Gene Troopers

Test

In den engen Gängen gestalten sich die Kämpfe oft besonders anspruchsvoll. In den engen Gängen gestalten sich die Kämpfe oft besonders anspruchsvoll. Ursprünglich von TDK angekündigt, erscheint der Ego-Shooter Gene Troopers nun über Playlogic. Und obwohl der Titel mit etlichen Termin-verschiebungen zu kämpfen hatte, ist es den Entwicklern von Cauldron gelungen, ein ordentliches Spiel abzuliefern. Der Protagonist wird während eines Alien-Angriffs überwältigt und erlangt sein Bewusstsein in einem Forschungslabor wieder.

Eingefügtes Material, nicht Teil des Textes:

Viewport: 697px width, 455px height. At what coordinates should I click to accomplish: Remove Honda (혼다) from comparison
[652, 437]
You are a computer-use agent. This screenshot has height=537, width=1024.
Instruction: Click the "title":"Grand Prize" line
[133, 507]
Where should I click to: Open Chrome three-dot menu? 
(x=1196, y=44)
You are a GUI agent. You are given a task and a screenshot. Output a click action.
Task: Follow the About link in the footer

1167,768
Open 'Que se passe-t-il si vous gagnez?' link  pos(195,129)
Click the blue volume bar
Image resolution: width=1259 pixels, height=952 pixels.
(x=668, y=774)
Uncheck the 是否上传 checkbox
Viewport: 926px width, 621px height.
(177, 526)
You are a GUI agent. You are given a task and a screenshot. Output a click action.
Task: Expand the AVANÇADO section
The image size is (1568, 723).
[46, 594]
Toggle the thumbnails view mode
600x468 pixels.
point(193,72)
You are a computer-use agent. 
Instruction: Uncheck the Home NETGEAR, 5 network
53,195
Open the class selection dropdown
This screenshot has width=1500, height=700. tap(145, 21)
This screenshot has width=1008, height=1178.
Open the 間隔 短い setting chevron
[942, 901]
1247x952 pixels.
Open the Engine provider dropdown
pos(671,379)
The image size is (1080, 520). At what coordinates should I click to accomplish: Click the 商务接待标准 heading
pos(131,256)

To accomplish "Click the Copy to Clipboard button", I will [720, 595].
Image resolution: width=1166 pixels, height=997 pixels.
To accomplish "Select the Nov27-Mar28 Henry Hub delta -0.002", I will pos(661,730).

Nach einer überraschenden Befreiung ist die Action gleich in vollem Gange: In jedem Raum befinden sich fiese Aliens, die mit unterschiedlichen Taktiken zu Werke gehen. Die Gegner-KI ist dennoch recht simpel. Schade nur, dass das Spiel sehr geradlinig ist und keinerlei alternative Laufrouten bietet. Feinde hinterlassen übrigens DNA-Teilchen, die in Upgrades wie Nachtsicht, Regeneration, Telekinese und Kampffähigkeiten investiert werden können.

Grafisch macht Gene Troopers einen recht ordentlichen Eindruck, wobei es auf der PS2 doch zu kleinen Ruckeleinlagen kommt. Erfreulich sind dagegen die sehr kurzen Lade-zeiten und die Möglichkeit, überall zu speichern. Ein echtes Ego-Shooter-Highlight darf man nicht erwarten. Wer sich an Killzone sattgesehen hat und dringend Shooter-Nachschub braucht, sollte hier aber auf jeden Fall einen Blick riskieren.

Wertung zu Gene Troopers (PS2)

Wertung:

70 /10
Fazit

Geradliniger Shooter mit sehr viel Balleraction, coolen Waffen und abwechslungsreichen Gegnern.